Each line holding the string "pixels" is to be copied from the data.

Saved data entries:

******

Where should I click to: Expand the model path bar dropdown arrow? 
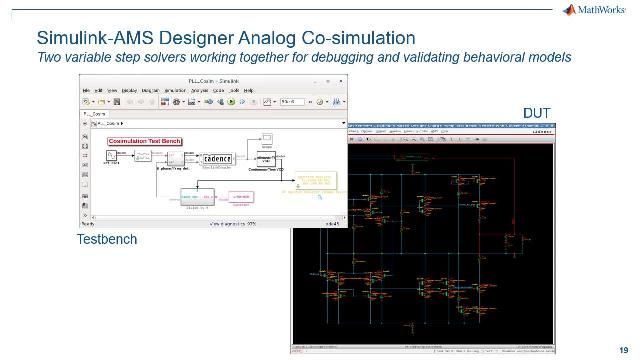(x=343, y=123)
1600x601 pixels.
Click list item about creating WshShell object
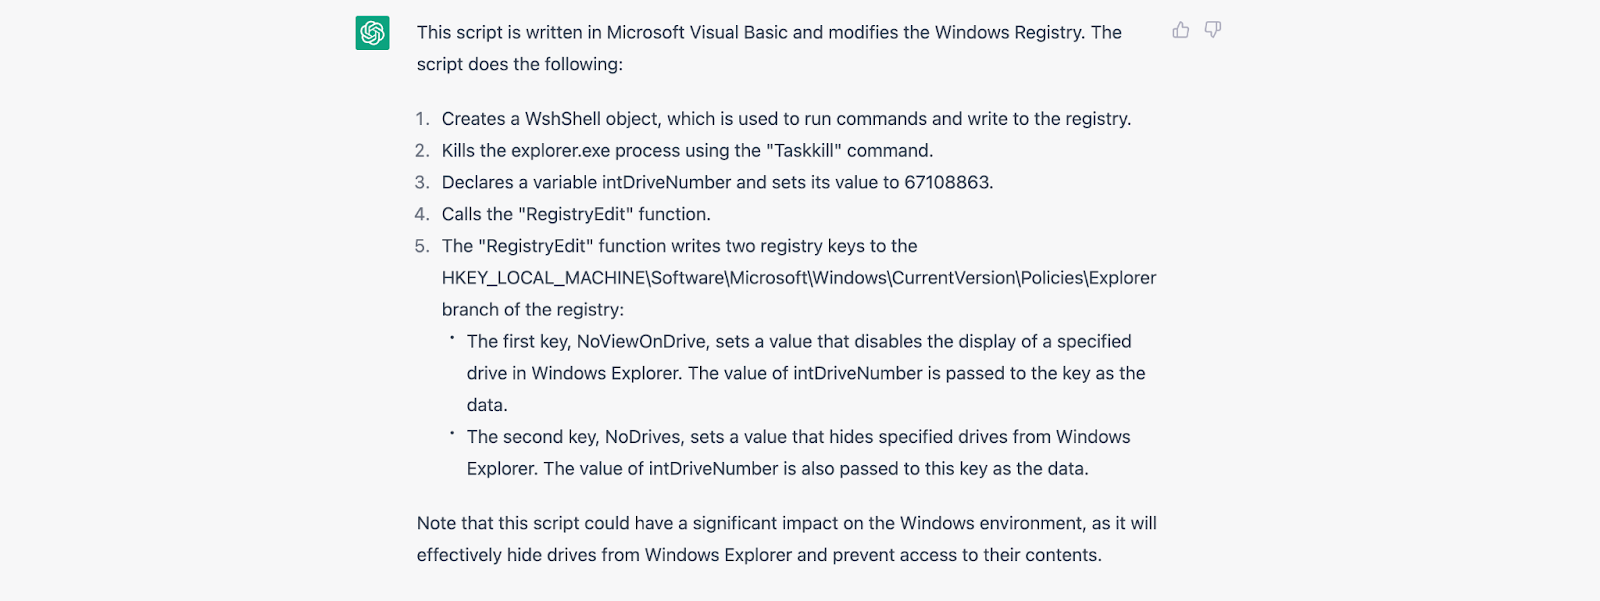pos(786,119)
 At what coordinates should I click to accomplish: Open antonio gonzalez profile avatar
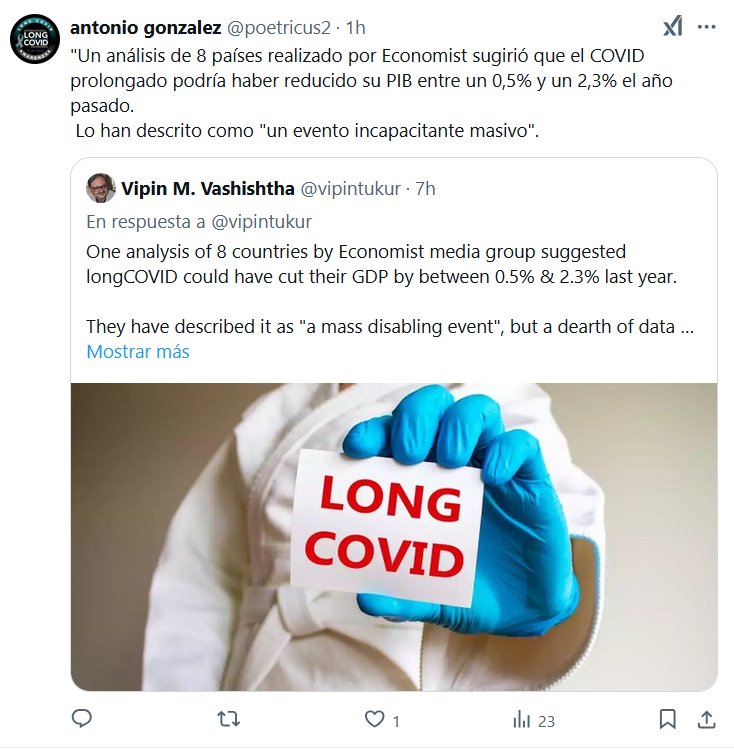pyautogui.click(x=35, y=39)

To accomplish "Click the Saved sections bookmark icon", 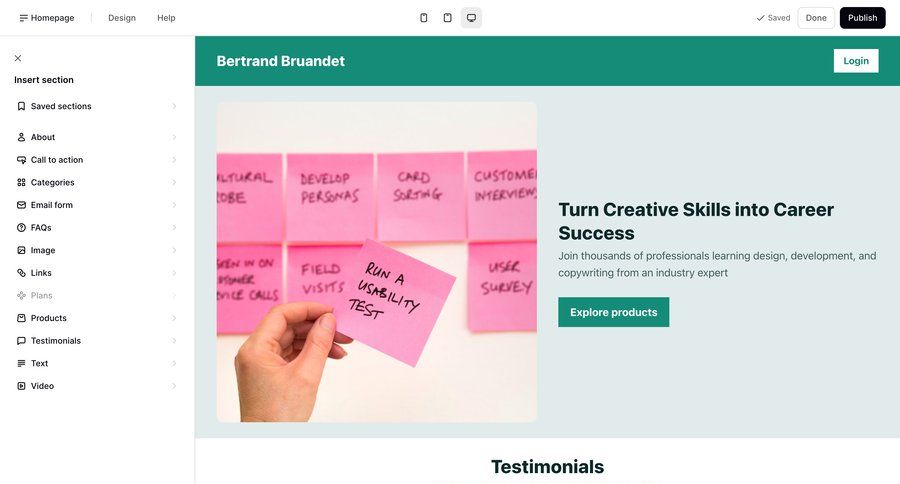I will (x=21, y=106).
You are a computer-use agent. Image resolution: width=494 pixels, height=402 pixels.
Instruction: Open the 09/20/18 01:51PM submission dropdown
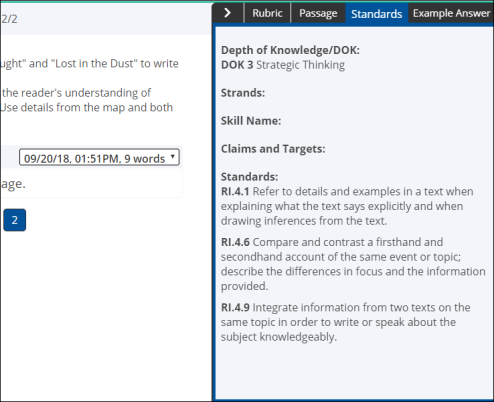99,157
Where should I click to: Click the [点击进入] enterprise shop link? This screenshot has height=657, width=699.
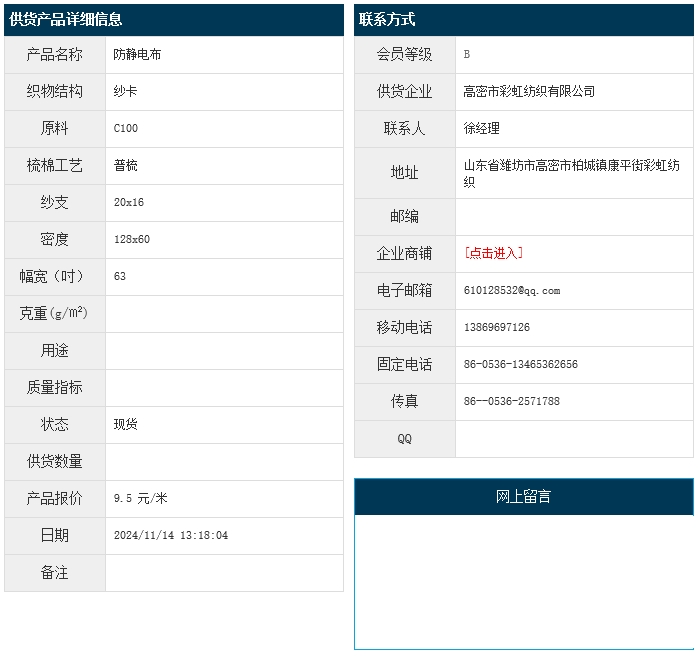(x=493, y=253)
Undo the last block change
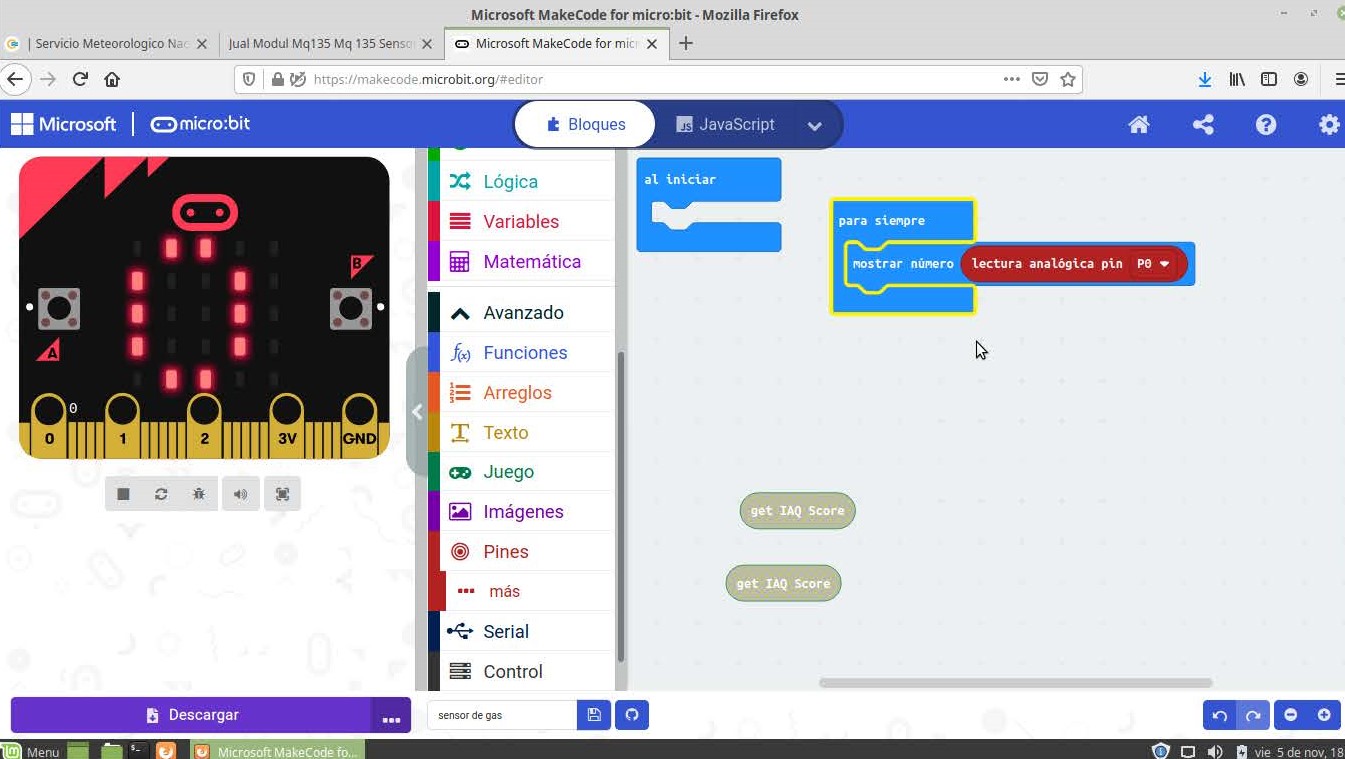This screenshot has height=759, width=1345. (1219, 715)
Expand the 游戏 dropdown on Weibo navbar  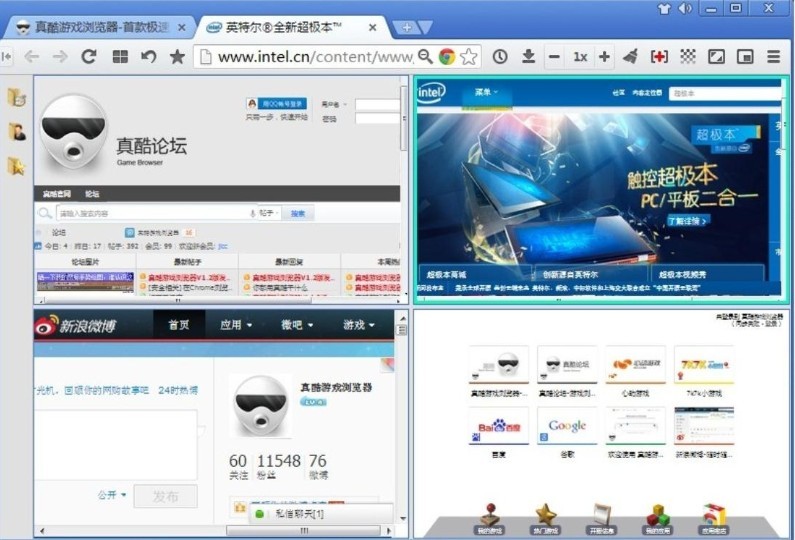pyautogui.click(x=359, y=325)
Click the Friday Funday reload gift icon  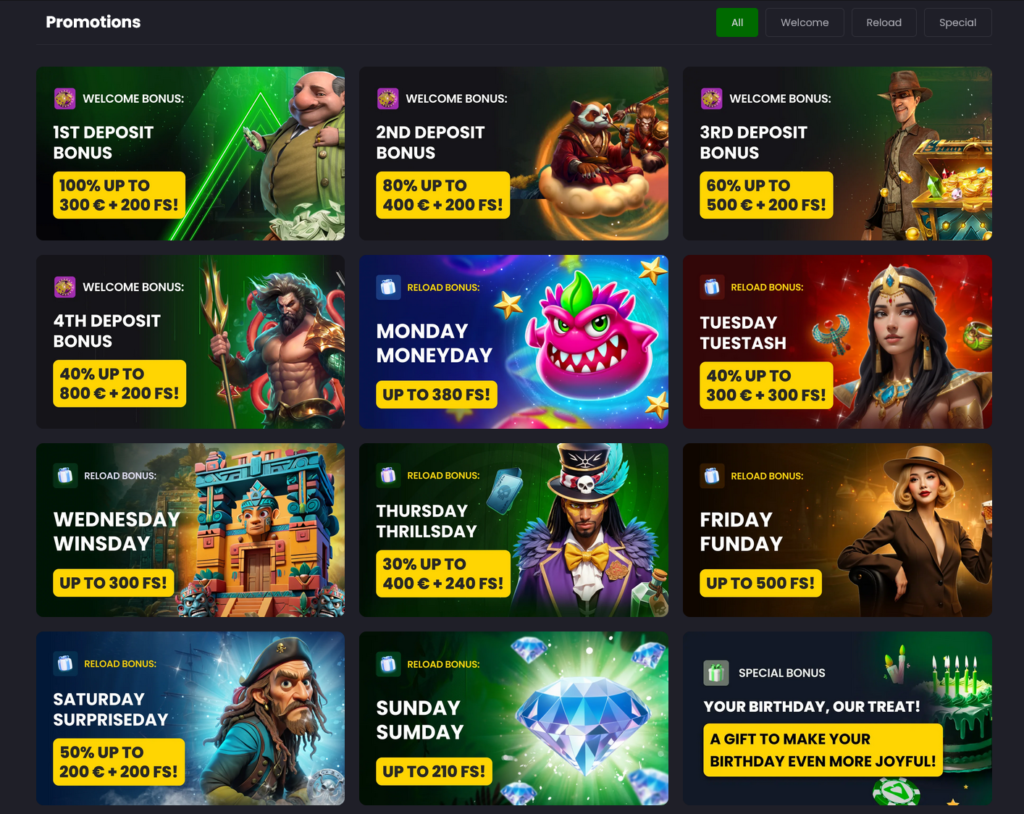pos(711,476)
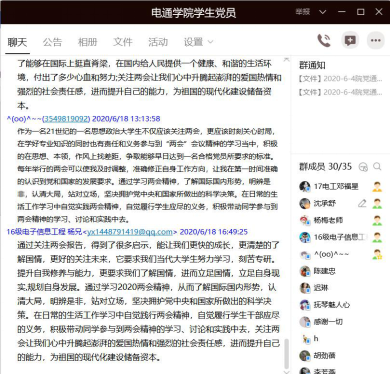The height and width of the screenshot is (374, 391).
Task: Open the 相册 tab
Action: pos(87,42)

******

WRITTEN RESPONSE:
1600x601 pixels.
You are a computer-use agent. Image resolution: width=494 pixels, height=402 pixels.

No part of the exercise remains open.